Lending a vehicle is a risky business in most states. It is similar to gambling as the odds of recovery depend on negotiation with the insurance company. When respective drivers, and owners of the car are involved in a collision, the issue is pretty straightforward. However, the compensation can vary greatly, if the person is not on an insurance card, or has been specifically excluded. As these laws vary widely depending on the state, and county, be sure to hire local help and contact boise idaho auto accident lawyer.

Employees at Fault  

If you are a company owner, your risk increases multi-fold with a company vehicle. While company insurance does generally cover various aspects including medical bills, and other liabilities for third parties – employers are held responsible for negligence on part of your employees. In rare cases, when employees drive the car out of work hours for personal work, and run into mishaps, the company is not held liable in such instances. 

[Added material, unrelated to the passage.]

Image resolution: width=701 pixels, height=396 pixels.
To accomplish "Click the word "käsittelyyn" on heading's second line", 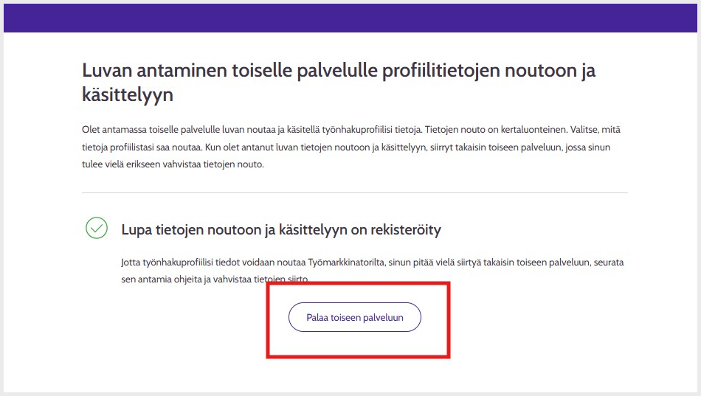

Friends and Close Relatives 

While it is perfectly legal to lend your car to your friends, and relatives, it is not advisable to do so often. Car assumes major legal responsibility including potential injury, and deadly circumstances in relation to injuries of pedestrians. Similarly, car insurance providers may try to wiggle out if the person driving the car during a collision was not the list of members. Hence, in such circumstances, the damages are taken out of your insurance coverage, and result in major damage. Hence, be sure to only lend your vehicle to a very responsible person living with you. Furthermore, be sure to check the areas of the car that are covered in case of collisions. These can vary widely depending on the car, the status of the driver, the county, and the state. 

Children and Parent

In most states in the United States, parents are held responsible for the fault of their children in auto accidents. This includes cases wherein the child was a minor, and drove the in a reckless or incompetent manner. This is known as the negligent entrustment, and can result in significant damages to the parents. The family purpose doctrine adopted in some states hold a guardian of the car, generally parents liable for damages regardless of the fault in a car collision. Similarly, people who sign a minor’s legal application for a driving license responsible for potential damages during a car collision. In states like California, parent or legal guardian are responsible for signing the license. Moreover, the state also holds parents liable together regardless of their relationship with the minor.